Recording Information Sharing Decisions in Safeguarding: What Inspectors Look For

Even where safeguarding information sharing decisions are sound, poor recording can render them indefensible. Inspectors, commissioners and reviewers rely heavily on written evidence to understand why information was shared or withheld. This article explains how providers should record decisions linked to information sharing, confidentiality and proportionate disclosure, particularly where risks associated with types of abuse are complex or contested.

Why Recording Matters More Than Ever

Safeguarding decisions are increasingly reviewed after the event. Without clear records, providers cannot demonstrate:

  • lawful decision-making
  • risk assessment
  • proportionality
  • professional judgement

What Inspectors Expect to See

Good safeguarding records clearly show:

  • what information was shared
  • with whom and when
  • whether consent was sought or overridden
  • why the decision was made

Generic statements such as “shared as appropriate” are insufficient.

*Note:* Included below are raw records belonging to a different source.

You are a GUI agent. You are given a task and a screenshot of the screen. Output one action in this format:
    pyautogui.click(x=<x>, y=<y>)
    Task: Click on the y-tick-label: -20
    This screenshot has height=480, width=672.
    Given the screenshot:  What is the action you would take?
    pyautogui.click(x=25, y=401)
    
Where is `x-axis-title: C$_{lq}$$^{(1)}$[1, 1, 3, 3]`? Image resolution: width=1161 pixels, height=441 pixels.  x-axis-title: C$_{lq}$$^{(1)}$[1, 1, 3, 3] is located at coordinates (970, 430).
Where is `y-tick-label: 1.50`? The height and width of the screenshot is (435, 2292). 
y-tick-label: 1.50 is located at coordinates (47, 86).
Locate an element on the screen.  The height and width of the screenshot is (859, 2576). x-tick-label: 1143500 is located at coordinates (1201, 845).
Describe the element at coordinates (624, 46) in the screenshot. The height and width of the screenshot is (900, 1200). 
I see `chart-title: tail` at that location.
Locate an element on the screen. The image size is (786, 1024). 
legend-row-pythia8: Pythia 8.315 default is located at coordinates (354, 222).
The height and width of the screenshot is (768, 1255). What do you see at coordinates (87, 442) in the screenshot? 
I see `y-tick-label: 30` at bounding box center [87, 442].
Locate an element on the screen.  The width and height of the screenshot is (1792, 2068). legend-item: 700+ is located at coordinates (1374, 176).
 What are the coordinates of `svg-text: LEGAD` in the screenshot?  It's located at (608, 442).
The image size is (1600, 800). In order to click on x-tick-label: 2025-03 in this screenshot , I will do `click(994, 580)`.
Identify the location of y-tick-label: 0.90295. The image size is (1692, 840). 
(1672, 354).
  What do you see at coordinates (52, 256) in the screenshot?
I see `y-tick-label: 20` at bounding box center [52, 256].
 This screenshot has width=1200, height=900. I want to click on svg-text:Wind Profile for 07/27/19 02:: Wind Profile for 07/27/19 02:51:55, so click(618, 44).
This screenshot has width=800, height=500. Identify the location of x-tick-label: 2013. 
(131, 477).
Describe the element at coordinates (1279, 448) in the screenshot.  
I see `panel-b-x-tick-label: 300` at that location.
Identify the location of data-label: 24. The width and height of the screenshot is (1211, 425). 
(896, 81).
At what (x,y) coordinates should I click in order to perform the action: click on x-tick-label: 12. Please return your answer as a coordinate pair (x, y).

Operational Example 1: Clear Recording of Consent Override

Context: A person refuses consent for safeguarding referral.

Support approach: Assess risk and override consent.

Day-to-day delivery detail: Records document the person’s wishes, the risk assessment, the legal basis for sharing, and exactly what information was disclosed.

How effectiveness or change is evidenced: Inspectors can trace the full decision pathway.

Operational Example 2: Poor Recording Undermining Good Practice

Context: Appropriate information is shared with the local authority.

Support approach: Correct safeguarding action taken.

Day-to-day delivery detail: Records only state “LA informed.” No rationale, no scope of disclosure.

How effectiveness or change is evidenced: Provider receives inspection feedback despite correct action.

Operational Example 3: Recording Internal Information Sharing

Context: Risk information shared across staff teams.

Support approach: Ensure consistent understanding.

Day-to-day delivery detail: Handover notes and supervision records reflect safeguarding concerns, actions and escalation thresholds.

How effectiveness or change is evidenced: Reduced duplication and clearer staff responses.

Common Recording Errors

Providers frequently fail by:

  • not recording decision rationale
  • confusing care notes with safeguarding logs
  • omitting who information was shared with
  • failing to update records after review

Commissioner Expectation

Commissioners expect safeguarding records to clearly evidence lawful information sharing decisions and learning where practice evolves.

Regulator Expectation (CQC)

CQC expects providers to demonstrate how decisions were made, not just what action was taken. Clear records are central to inspection outcomes.

Embedding Strong Recording Practice

Effective providers:

  • use structured safeguarding templates
  • train staff on recording judgement
  • audit information sharing decisions
  • reinforce expectations in supervision

In safeguarding, if it is not recorded clearly, it may as well not have happened.